= William James Entwistle =

English Hispanist

William James Entwistle, FBA (7 December 1895 – 13 June 1952) was a British scholar of Romance languages and literatures, with a focus on Spanish.

Born in China to British missionary parents, he was educated at a mission school and then Robert Gordon's College in Aberdeen before he studied classics at the University of Aberdeen. Graduating in 1916 (with several prizes), he then served in the First World War. In 1918, he received the Fullerton Classical Scholarship at his alma mater; during this time, he turned his scholarly attention to Spanish and in 1920 received a Carnegie Trust grant to spend time in Spain. The following year, he was appointed to a lectureship in Spanish at the University of Manchester. From 1925 to 1932, he was Stevenson Professor of Spanish at the University of Glasgow.
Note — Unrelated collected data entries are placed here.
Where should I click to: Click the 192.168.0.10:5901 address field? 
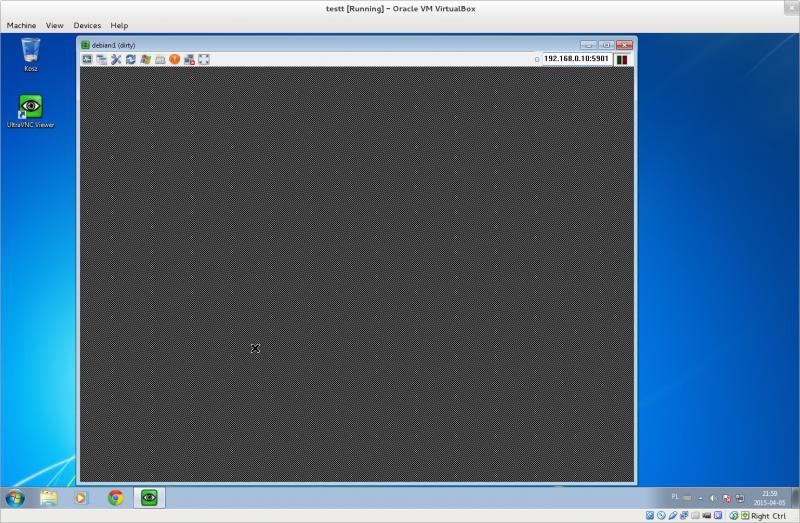[x=576, y=59]
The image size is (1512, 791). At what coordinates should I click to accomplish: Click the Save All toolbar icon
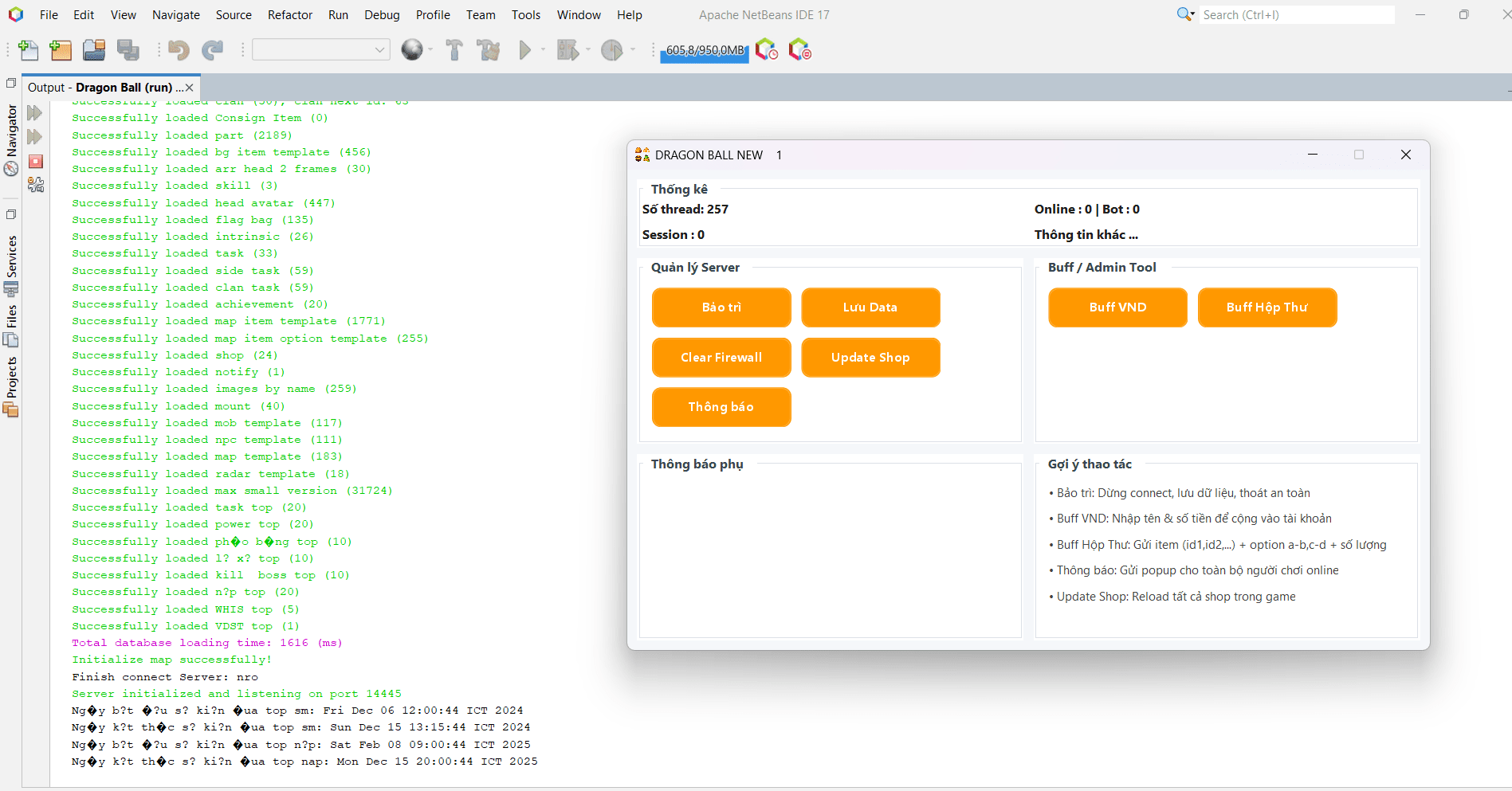point(128,50)
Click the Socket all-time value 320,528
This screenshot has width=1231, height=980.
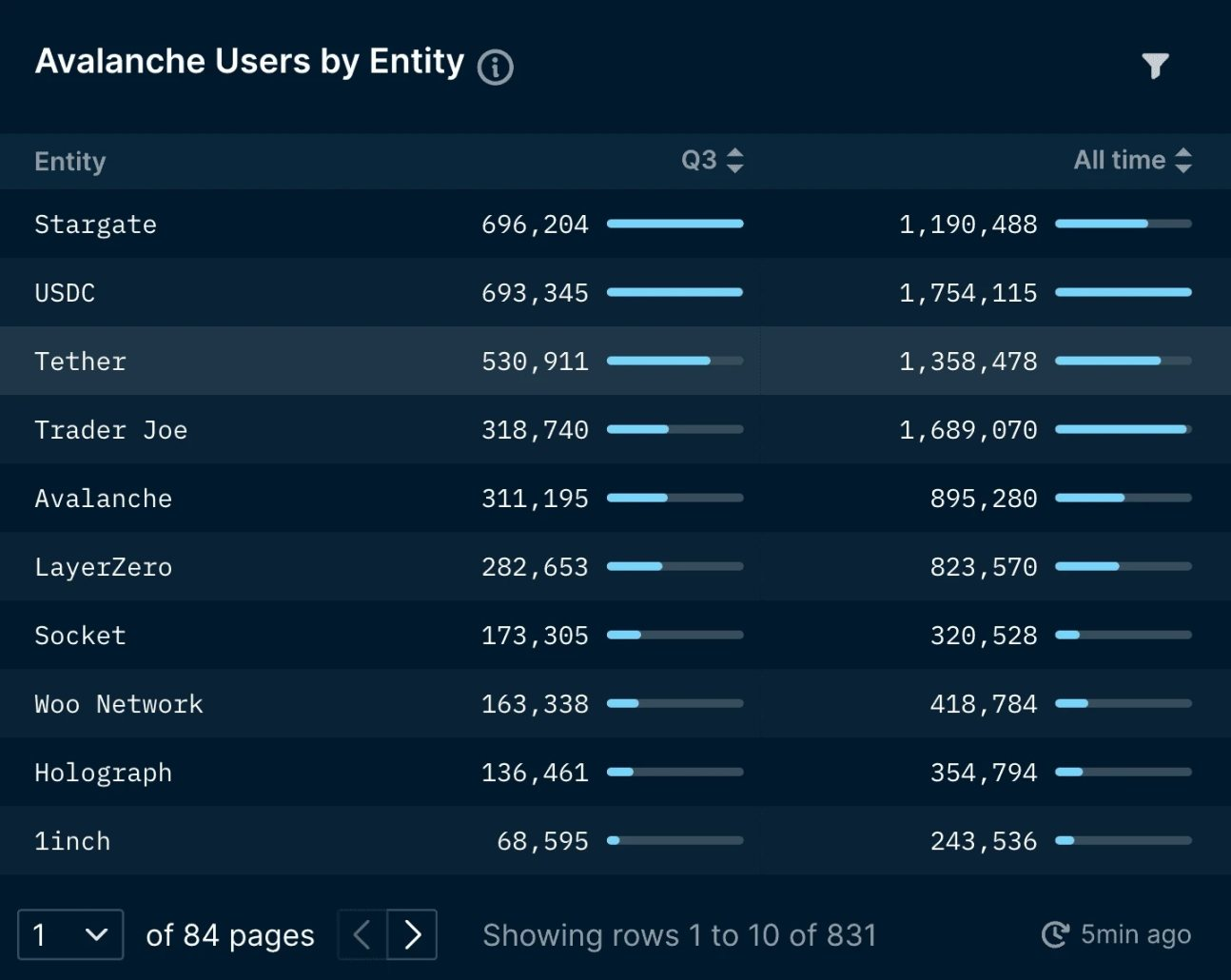click(984, 636)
In 1932, he moved to the University of Oxford to be King Alfonso XIII Professor of Spanish Studies and a fellow of Exeter College; he retired in 1951. While there, he established the honours course in Portuguese and became Director of Portuguese Studies in 1933. He was also co-editor of the Modern Language Review from 1934 to 1948. He received four honorary doctorates, was elected a fellow of the British Academy in 1950, and was the president of the Modern Humanities Research Association in 1952.